There are 21 million Americans who are unemployed and looking for work. But they’re finding that many employers aren’t accepting any applications.
Around six in 10 CEOs say their company has implemented a hiring freeze or deferred new hiring. That’s the finding from a Fortune survey of CEOs in collaboration with Deloitte. We received 222 CEO responses from June 8 to 12.*
When a recession hits, employers often cut openings, and companies in the worst shape freeze hiring altogether. But this go-round, they turned to hiring freezes almost immediately. Before the end of March countless businesses, including Uber, and state governments, like Ohio and Michigan, had implemented hiring freezes.
Businesses are turning to a lot more than hiring freezes to shore up cash flows. In an attempt to cut costs, CEOs have also turned to decreasing executive pay (35%), reducing employee benefits (15%), and offering voluntary retirement or exit packages (11%).
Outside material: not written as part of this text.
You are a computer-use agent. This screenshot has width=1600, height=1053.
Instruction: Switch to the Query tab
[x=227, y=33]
But a small minority of firms are still growing, with 19% of CEOs saying they’ve expanded hiring since the start of the crisis. Many of the companies that are still hiring are technology firms that are benefiting from stay-at-home orders, which are speeding up the digital transformation. Look no further than Amazon, which has seen its stock climb 46%, to $2,693, since the start of the year on robust orders.
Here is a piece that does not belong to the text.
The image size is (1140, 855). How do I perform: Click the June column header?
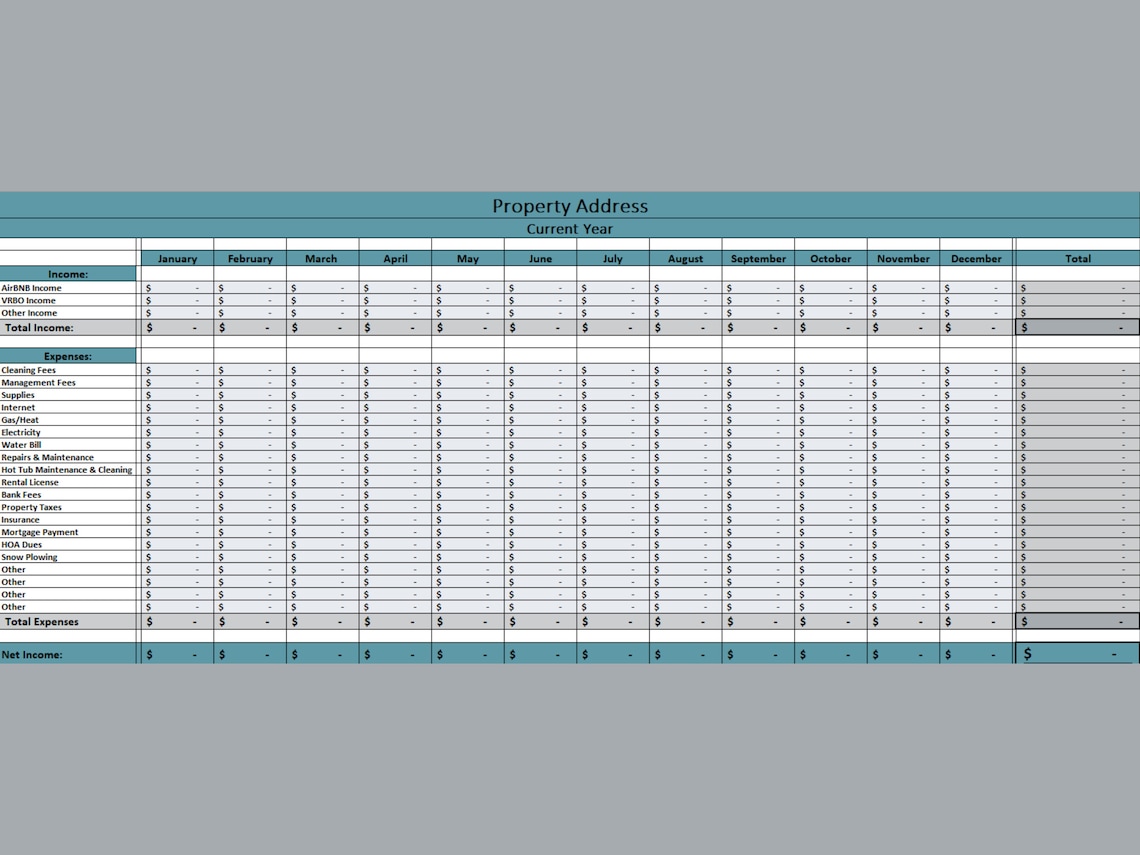coord(540,258)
Adobe CEO Shantanu Narayen recently told Fortune that his company, which hasn’t laid off employees during the pandemic, is benefiting from existing digital transformation trends rapidly picking up speed. As U.S. employers lay workers off in masses, Adobe actually reported a record quarterly revenue of $3.13 billion in its fiscal-year second quarter, which ended May 29. That was a 14% year-over-year increase.
*Methodology: Fortune surveyed CEOs in collaboration with Deloitte between June 8 to 12. A total of 222 CEOs responded to the survey, which was sent to the Fortune CEO Community. That Fortune CEO Community includes Fortune 1000 CEOs, Global 1000 CEOs, and CEOs who attend Fortune conferences.